(Beginning of Records)

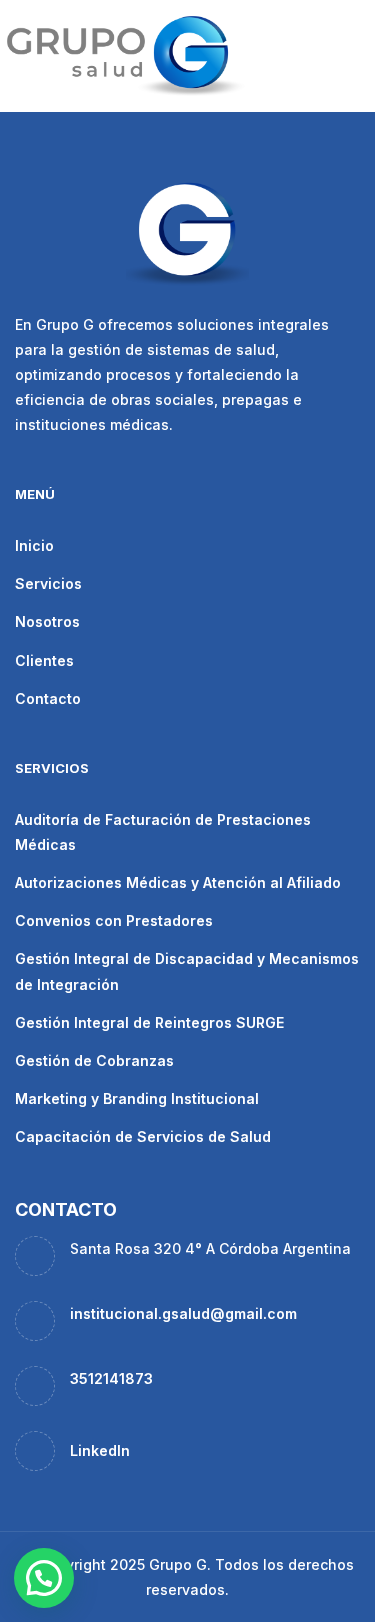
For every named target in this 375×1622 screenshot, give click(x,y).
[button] (44, 1578)
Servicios (48, 583)
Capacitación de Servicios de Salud (143, 1136)
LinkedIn (100, 1450)
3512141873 (111, 1378)
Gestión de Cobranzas (94, 1060)
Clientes (44, 660)
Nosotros (47, 621)
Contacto (48, 698)
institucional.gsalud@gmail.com (183, 1313)
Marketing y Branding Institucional (137, 1098)
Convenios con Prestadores (114, 920)
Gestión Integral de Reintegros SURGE (149, 1022)
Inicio (34, 545)
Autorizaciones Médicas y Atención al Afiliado (178, 882)
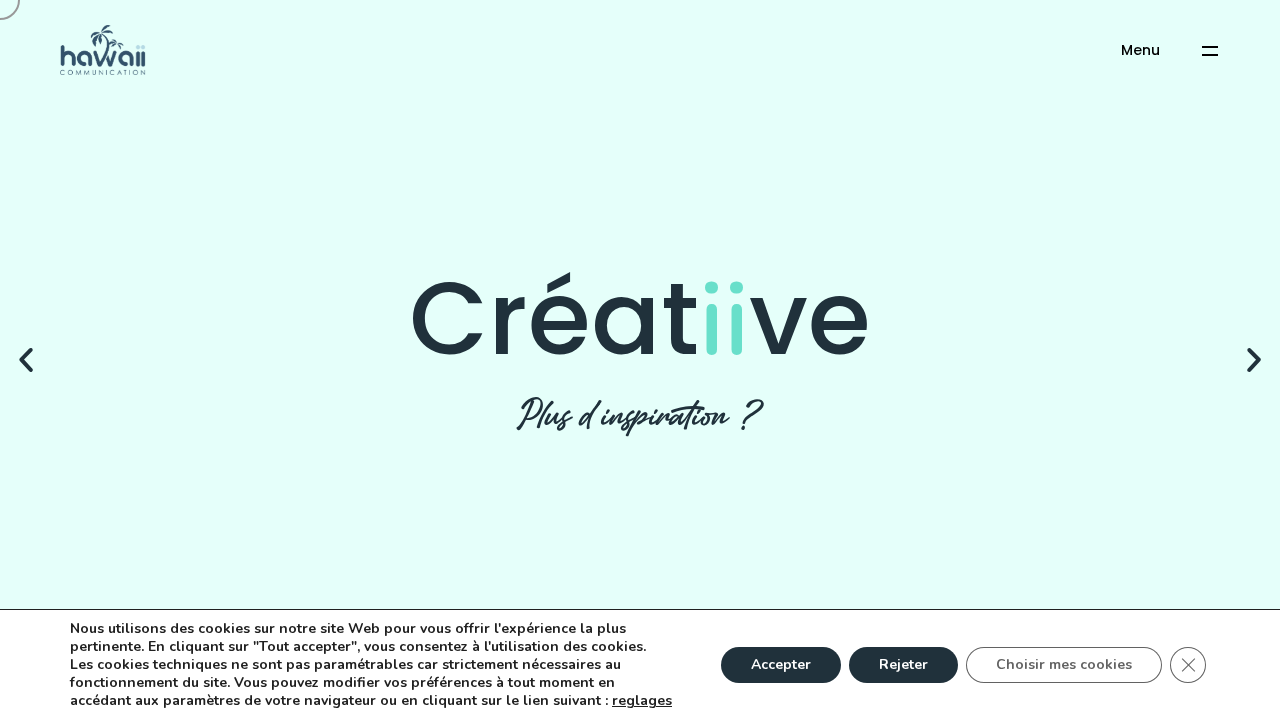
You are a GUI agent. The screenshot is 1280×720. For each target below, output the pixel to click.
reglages (642, 701)
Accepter (781, 664)
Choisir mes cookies (1064, 664)
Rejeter (903, 664)
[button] (26, 360)
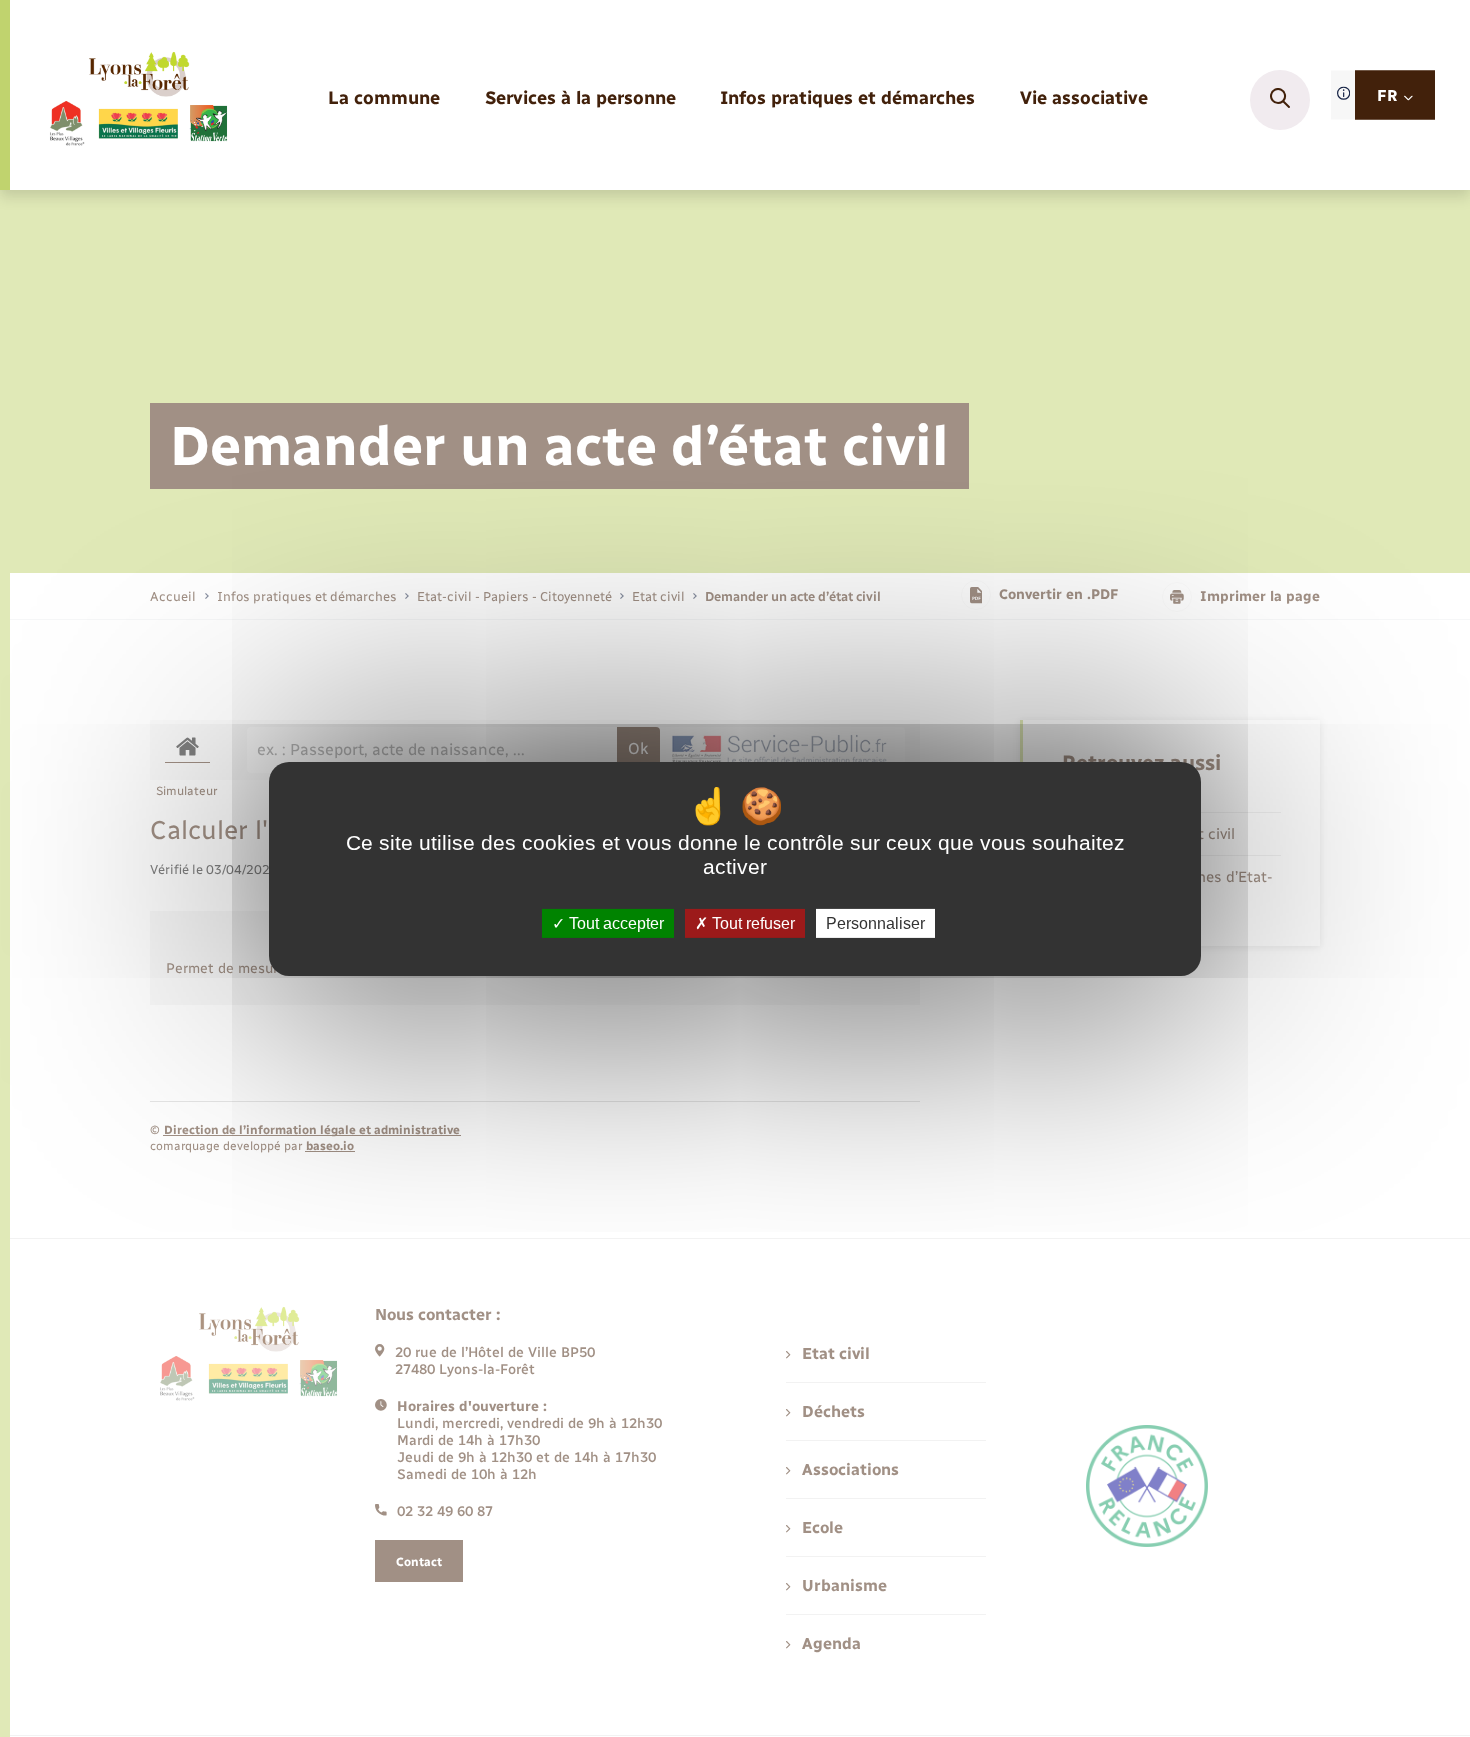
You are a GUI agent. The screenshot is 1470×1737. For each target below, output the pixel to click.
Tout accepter (614, 922)
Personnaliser (875, 922)
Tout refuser (751, 922)
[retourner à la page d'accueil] (137, 100)
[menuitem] (384, 99)
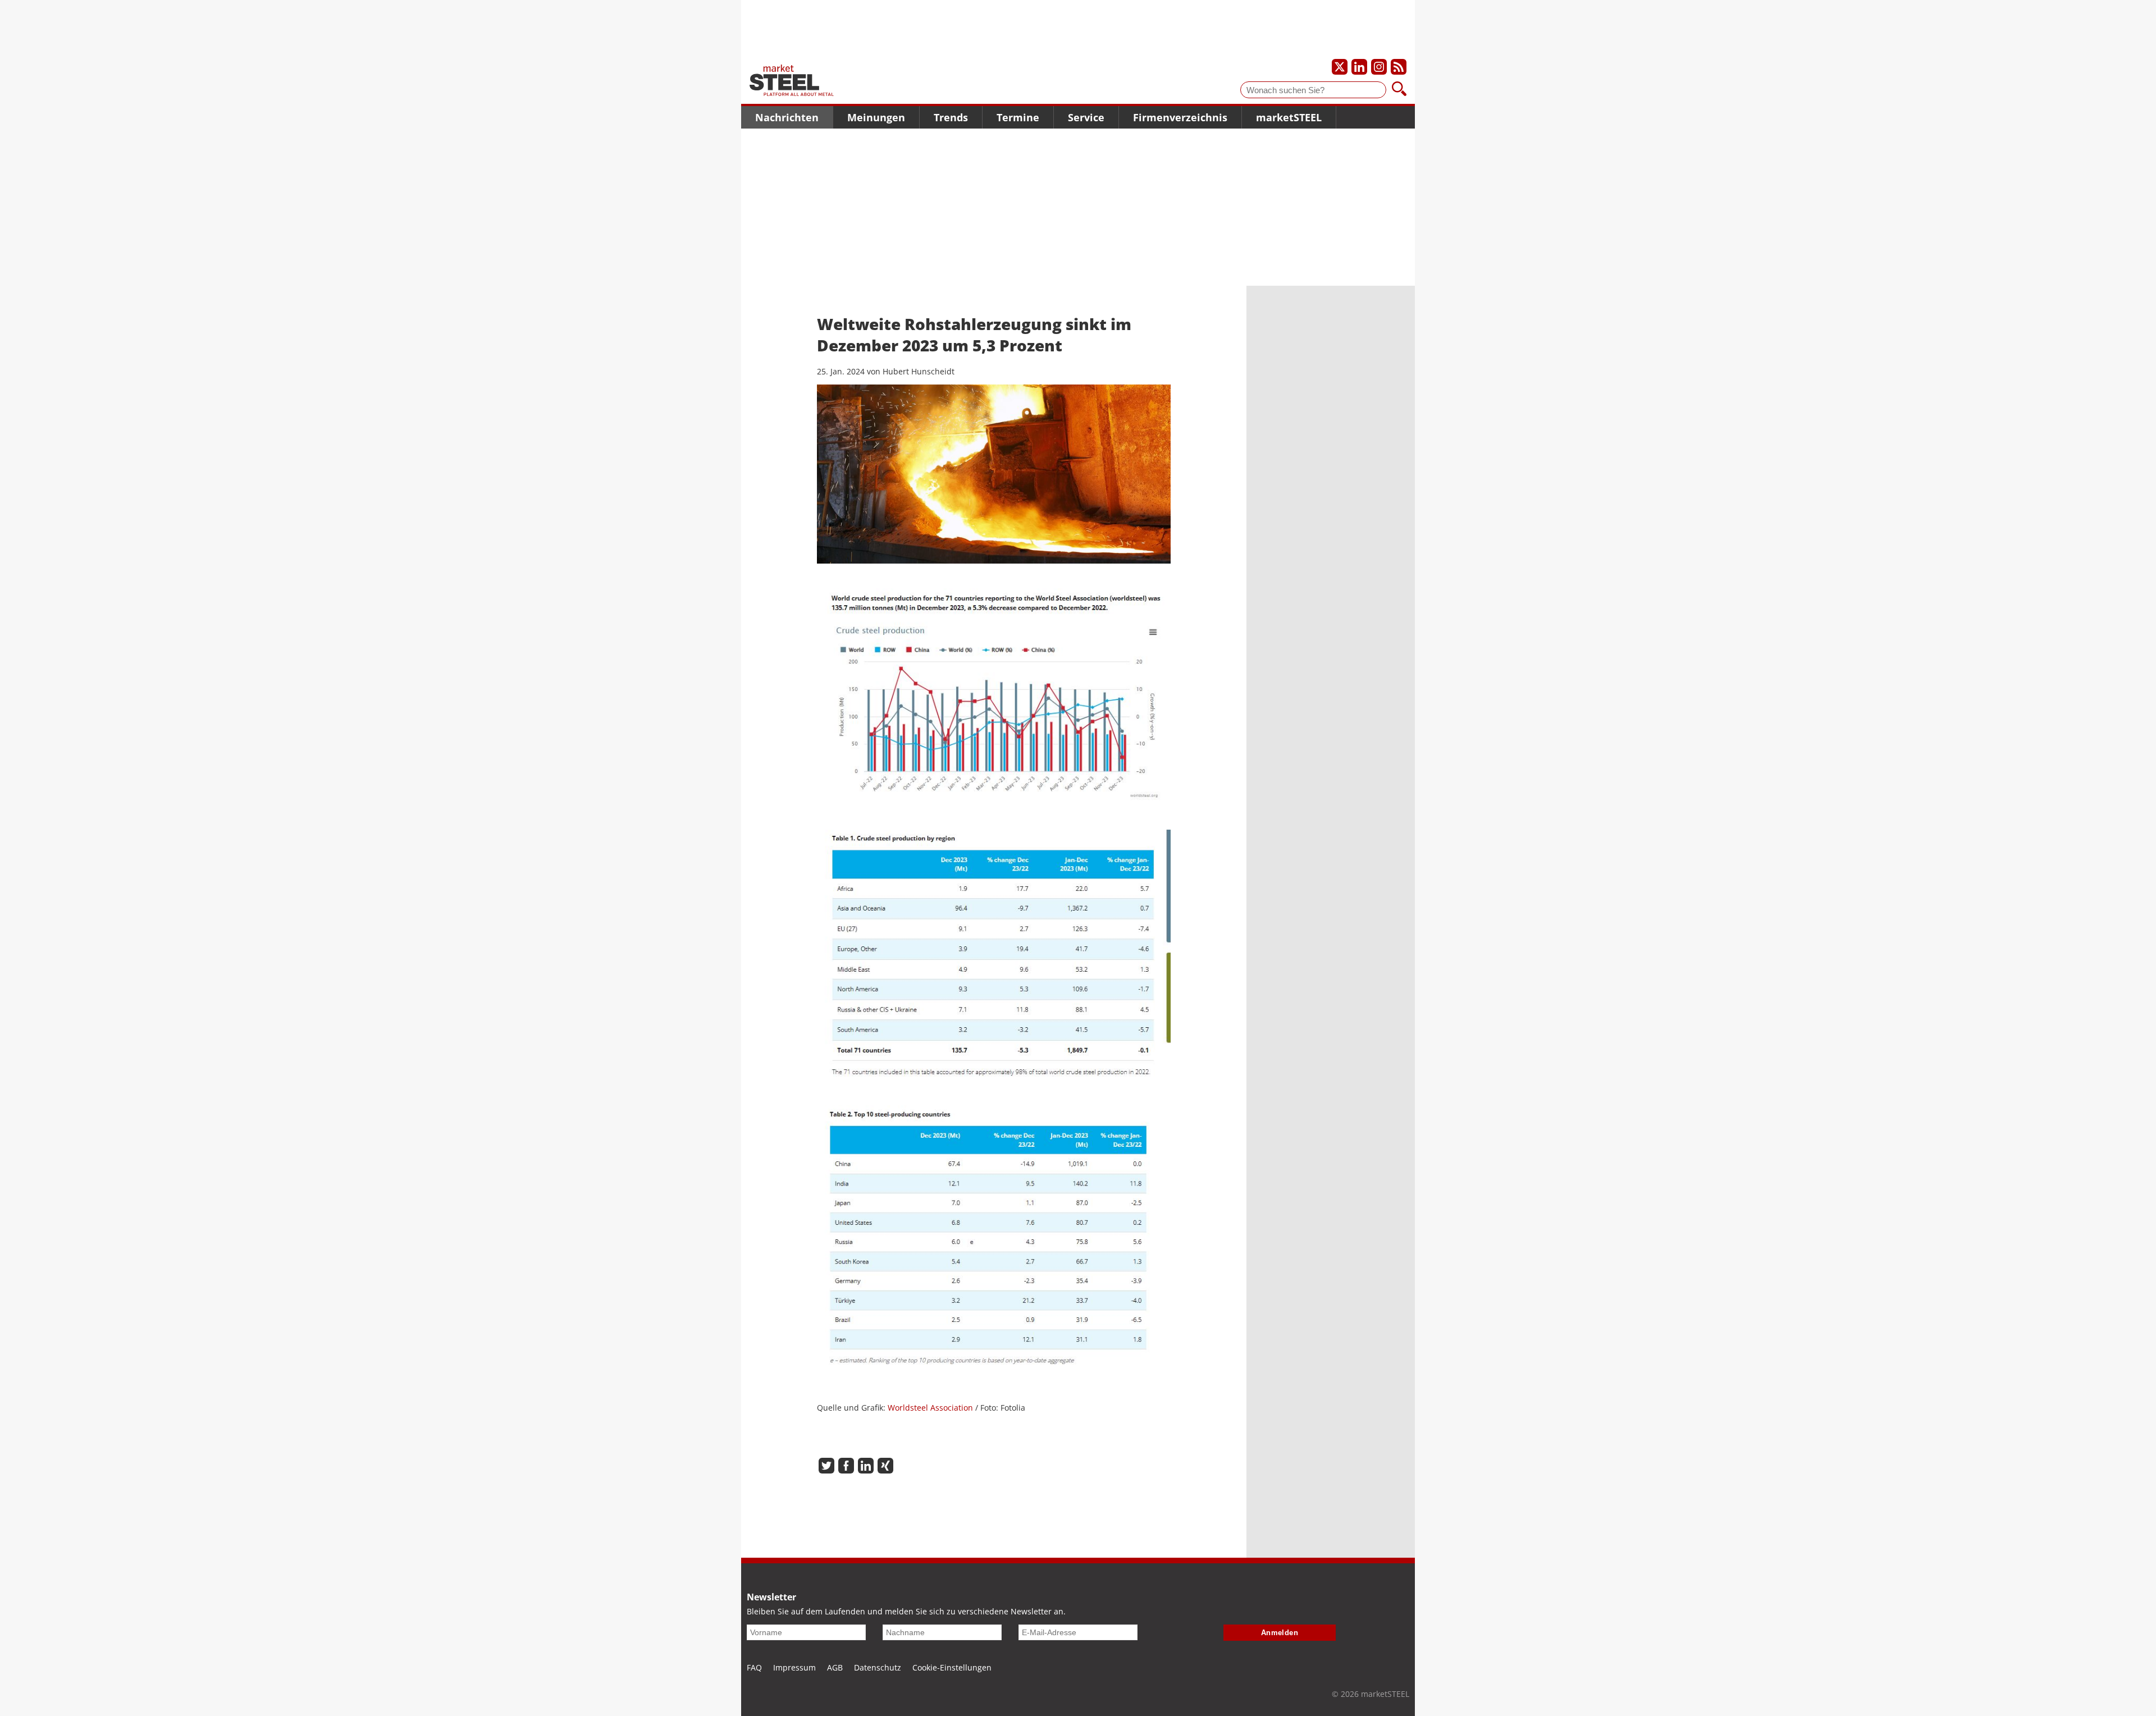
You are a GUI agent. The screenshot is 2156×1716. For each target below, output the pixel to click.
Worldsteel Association (931, 1407)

(End of Records)

Task instructions: Here the output must be the lines above from the line with "3512141873 (111, 1378)" to the line with "Convenios con Prestadores (114, 920)", both included, duplicated word for word and nothing else.

Solution:
3512141873 (111, 1378)
Gestión de Cobranzas (94, 1060)
Clientes (44, 660)
Nosotros (47, 621)
Contacto (48, 698)
institucional.gsalud@gmail.com (183, 1313)
Marketing y Branding Institucional (137, 1098)
Convenios con Prestadores (114, 920)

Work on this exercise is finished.